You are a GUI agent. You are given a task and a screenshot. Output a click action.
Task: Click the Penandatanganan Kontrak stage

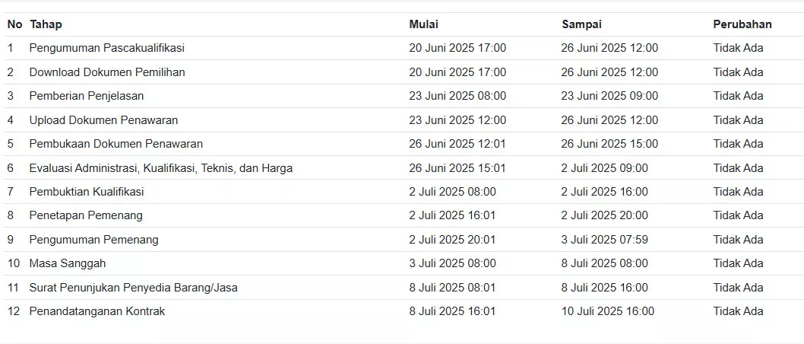(97, 311)
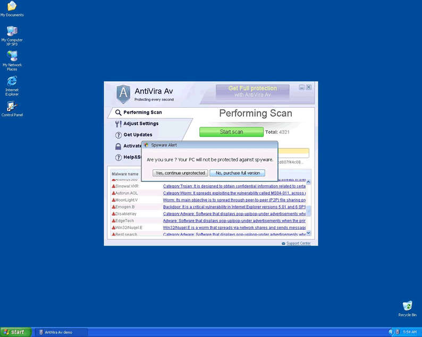This screenshot has height=337, width=422.
Task: Click the Get Updates question mark icon
Action: (x=119, y=135)
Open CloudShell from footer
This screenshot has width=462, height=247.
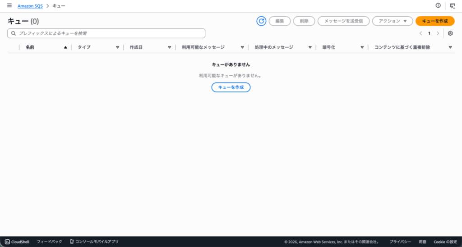(x=17, y=242)
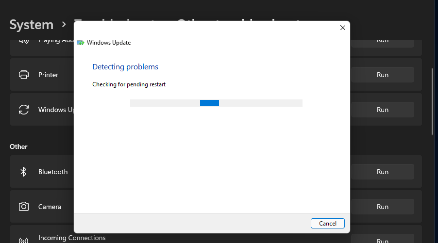
Task: Click the detection progress bar
Action: click(x=216, y=103)

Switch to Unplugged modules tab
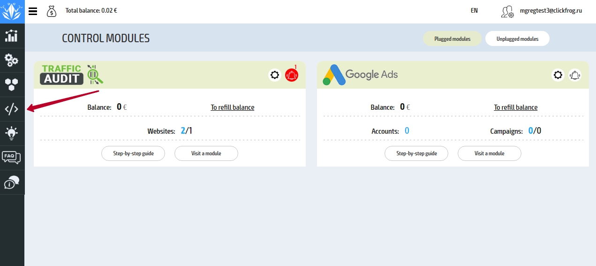517,39
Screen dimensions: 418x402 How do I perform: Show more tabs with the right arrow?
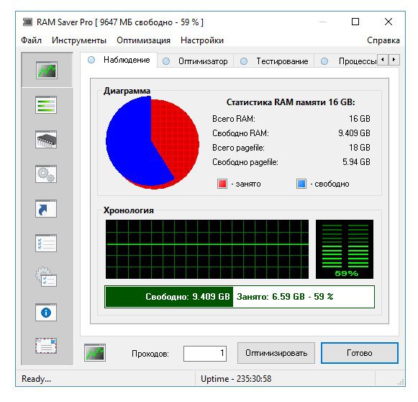[x=394, y=60]
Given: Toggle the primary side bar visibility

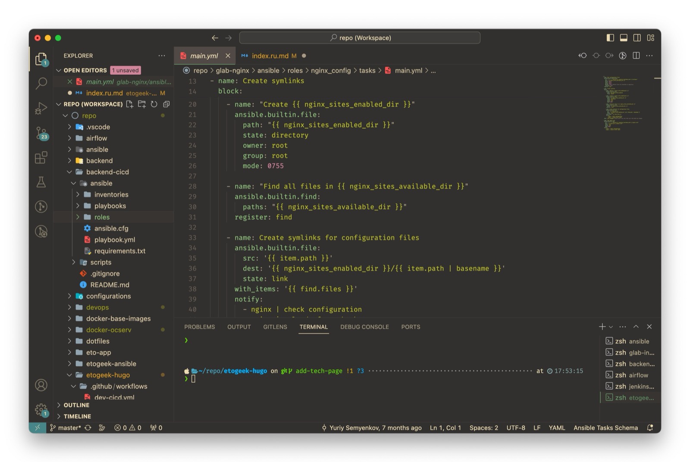Looking at the screenshot, I should [x=610, y=38].
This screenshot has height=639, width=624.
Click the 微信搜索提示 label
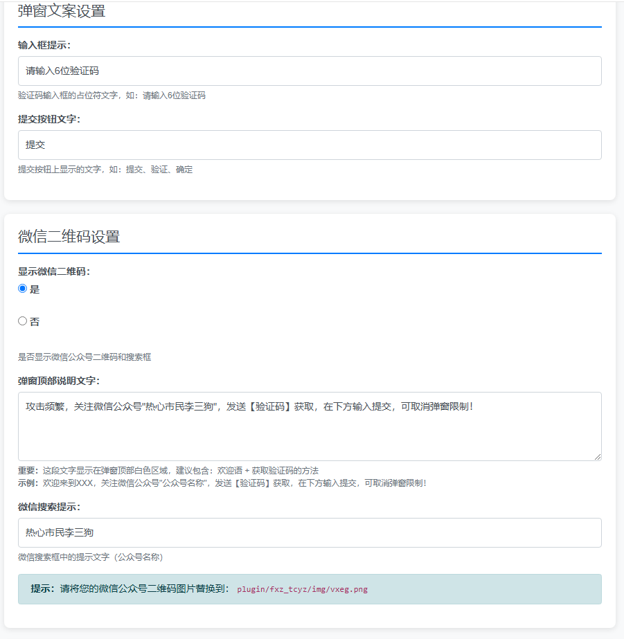coord(49,507)
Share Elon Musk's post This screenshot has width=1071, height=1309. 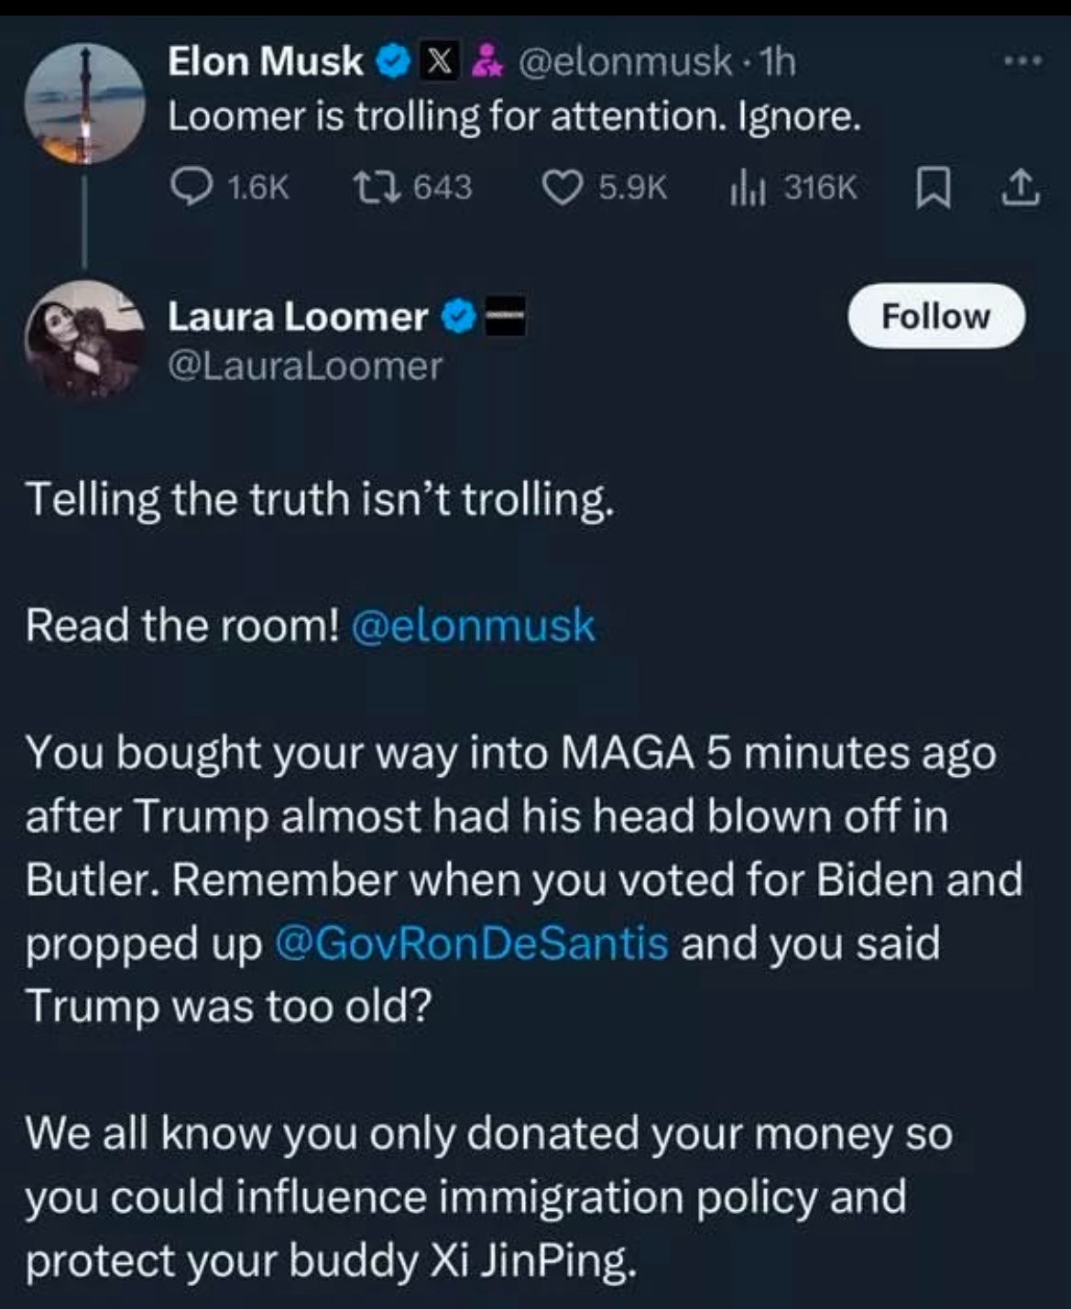tap(1020, 187)
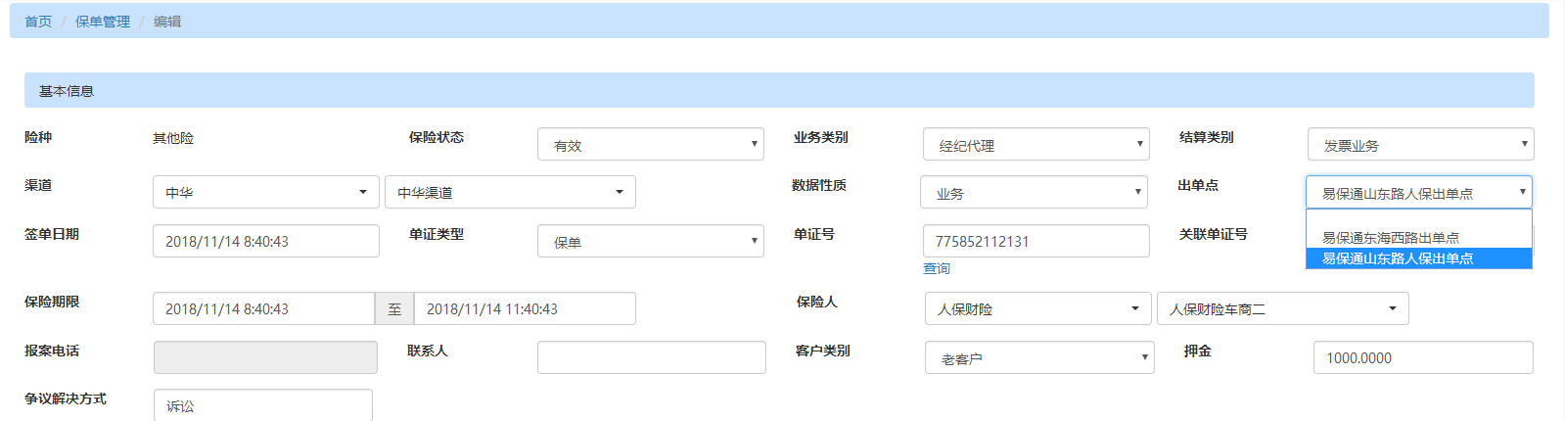Screen dimensions: 1565x421
Task: Go to 保单管理 breadcrumb link
Action: 103,22
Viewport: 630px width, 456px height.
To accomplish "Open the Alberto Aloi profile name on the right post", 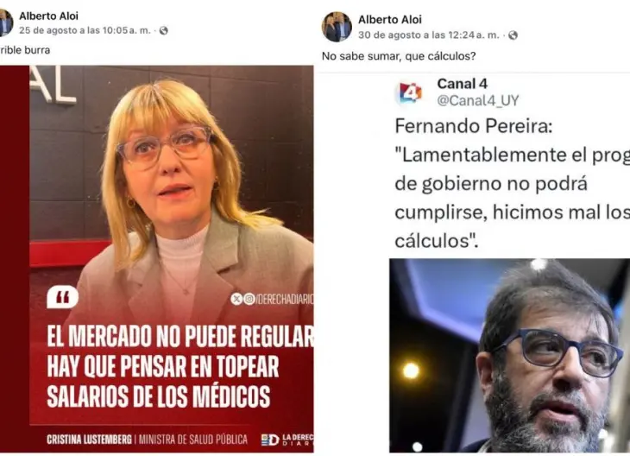I will click(390, 19).
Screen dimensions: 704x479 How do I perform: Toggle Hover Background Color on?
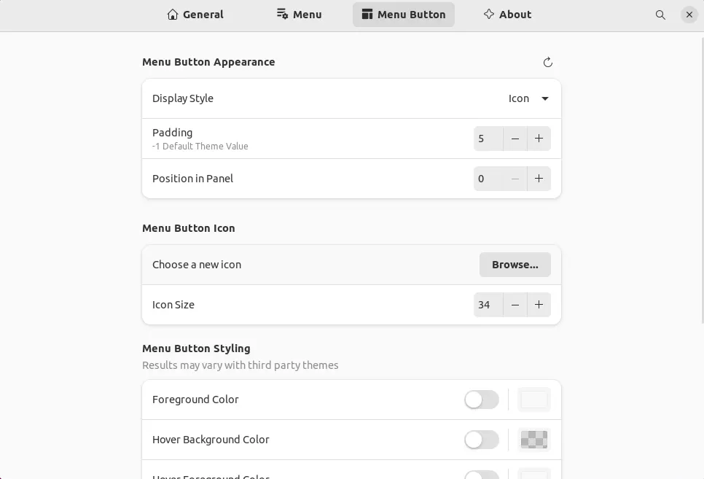coord(481,440)
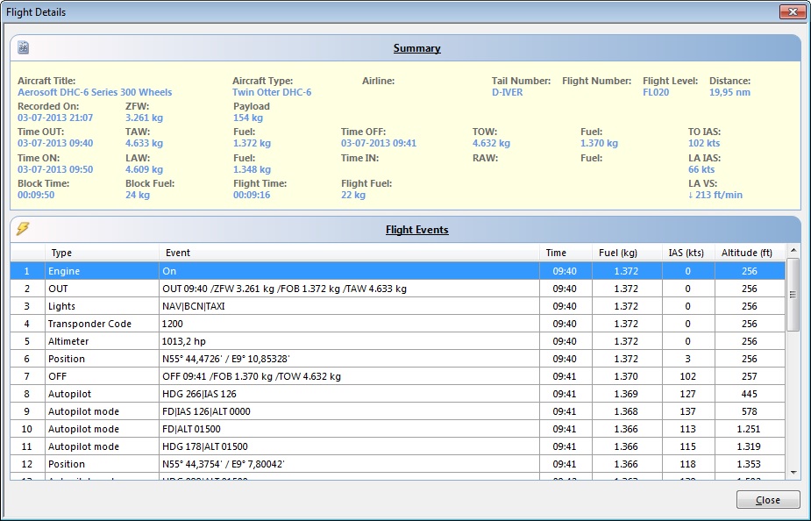
Task: Click the Altitude (ft) column header
Action: [750, 253]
_ _ _
**ACTION ITEM:** When copying from the data above, print only the lines from the line containing "Open CloudShell from footer" to the line containing "This screenshot has height=639, width=624.", exactly, and leave the pictures out.

**YOUR SOLUTION:**
Open CloudShell from footer
This screenshot has width=462, height=247.
(x=17, y=242)
Task: Click the detection progress bar
Action: click(x=216, y=103)

Switch to Unplugged modules tab
517,39
Screen dimensions: 418x402 How do I perform: Show more tabs with the right arrow?
[x=394, y=60]
Given: Toggle the primary side bar visibility

Looking at the screenshot, I should [x=610, y=38].
This screenshot has height=639, width=624.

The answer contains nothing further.